- Data provided:
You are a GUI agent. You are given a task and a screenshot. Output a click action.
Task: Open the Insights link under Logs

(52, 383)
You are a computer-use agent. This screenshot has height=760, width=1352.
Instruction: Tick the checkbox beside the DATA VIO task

- Instructions for the task: Repeat all of the data exactly. Include every line.

- Result below:
You are a GUI agent. You are given a task and a screenshot. Output a click action.
Task: Open the Insights link under Logs

(52, 383)
You are a computer-use agent. This screenshot has height=760, width=1352.
Instruction: Tick the checkbox beside the DATA VIO task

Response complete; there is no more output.